**Okuma Metni:**

======

Tire’den Balkanlar’a Uzanan Müzik Yolculuğunda Bir Yeni Durak;İzmir Şarkıları ve Muammer Ketencoğlu
Bekir Keskin, Küçükmenderes Bölge Gazetesi, Mart 2008
Ne zamandır İzmir’den bahsedilse, içinde İzmir adı geçen bir şarkı duysam içim titrer.
Tire doğumlu akordeon sanatçısı Muammer Ketencoğlu’nun ‘İzmir Hatırası’ albümünün tanıtıldığı NTV’nin gece haberlerini yurtdışında izledim. Albümü hemen edinemeyeceğim için hayıflandım.
Türkiye’ye dönünce albümü aldım. Ketencoğlu’nun, doğduğu, çocukluğunu, gençliğini geçirdiği topraklara bir vefa borcu olarak hazırladığı ‘İzmir Hatırası’, Ege’nin çok kültürlü geleneğini evrensel boyutta bir kaliteye taşıyordu. Albüm, hem buram buram Küçükmenderes kokuyordu hem de albümdeki birçok şarkı benim yaşamımın da bir kesitini çağrıştırıyordu. Albümde yer alan 17 şarkının bazıları çocukluğumun Ödemiş’ini ortaokul yıllarımın İzmir’ini çağrıştırıyor. Ödemiş’li müzik adamı, büyük eniştem Avni Güler’e son yılların Lozan Mübadilleri Vakfı Konserleri’ne hatta Küçükmenderes gazetesindeki yerel tarih makalelerinin izine rastlıyorum.

======

**Problem Tanımı:**
Yukarıdaki İzmir Hatırası albümü üzerine yazıyı başlığıyla birlikte baştan sona, tek kelimesini değiştirmeden alıntılar mısınız?

**Sağlanan Veriler:**

======

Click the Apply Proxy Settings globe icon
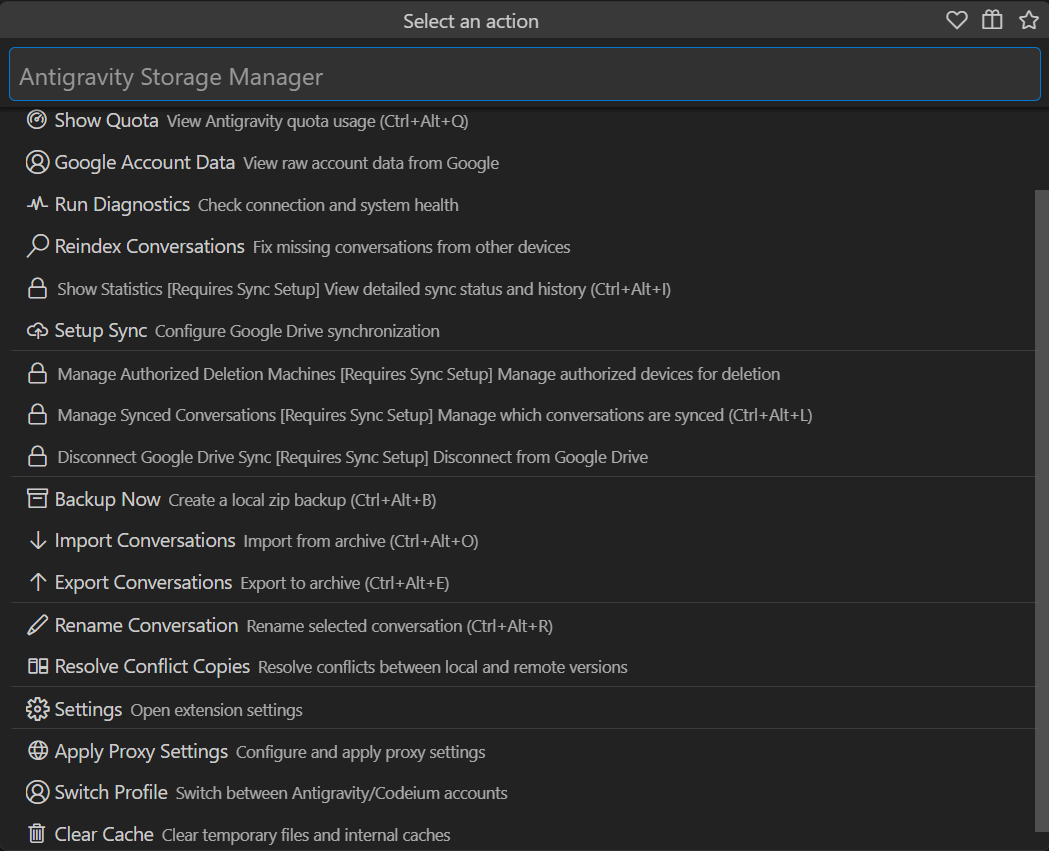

======

**Sorunun Cevabı:**
Tire’den Balkanlar’a Uzanan Müzik Yolculuğunda Bir Yeni Durak;İzmir Şarkıları ve Muammer Ketencoğlu
Bekir Keskin, Küçükmenderes Bölge Gazetesi, Mart 2008
Ne zamandır İzmir’den bahsedilse, içinde İzmir adı geçen bir şarkı duysam içim titrer.
Tire doğumlu akordeon sanatçısı Muammer Ketencoğlu’nun ‘İzmir Hatırası’ albümünün tanıtıldığı NTV’nin gece haberlerini yurtdışında izledim. Albümü hemen edinemeyeceğim için hayıflandım.
Türkiye’ye dönünce albümü aldım. Ketencoğlu’nun, doğduğu, çocukluğunu, gençliğini geçirdiği topraklara bir vefa borcu olarak hazırladığı ‘İzmir Hatırası’, Ege’nin çok kültürlü geleneğini evrensel boyutta bir kaliteye taşıyordu. Albüm, hem buram buram Küçükmenderes kokuyordu hem de albümdeki birçok şarkı benim yaşamımın da bir kesitini çağrıştırıyordu. Albümde yer alan 17 şarkının bazıları çocukluğumun Ödemiş’ini ortaokul yıllarımın İzmir’ini çağrıştırıyor. Ödemiş’li müzik adamı, büyük eniştem Avni Güler’e son yılların Lozan Mübadilleri Vakfı Konserleri’ne hatta Küçükmenderes gazetesindeki yerel tarih makalelerinin izine rastlıyorum.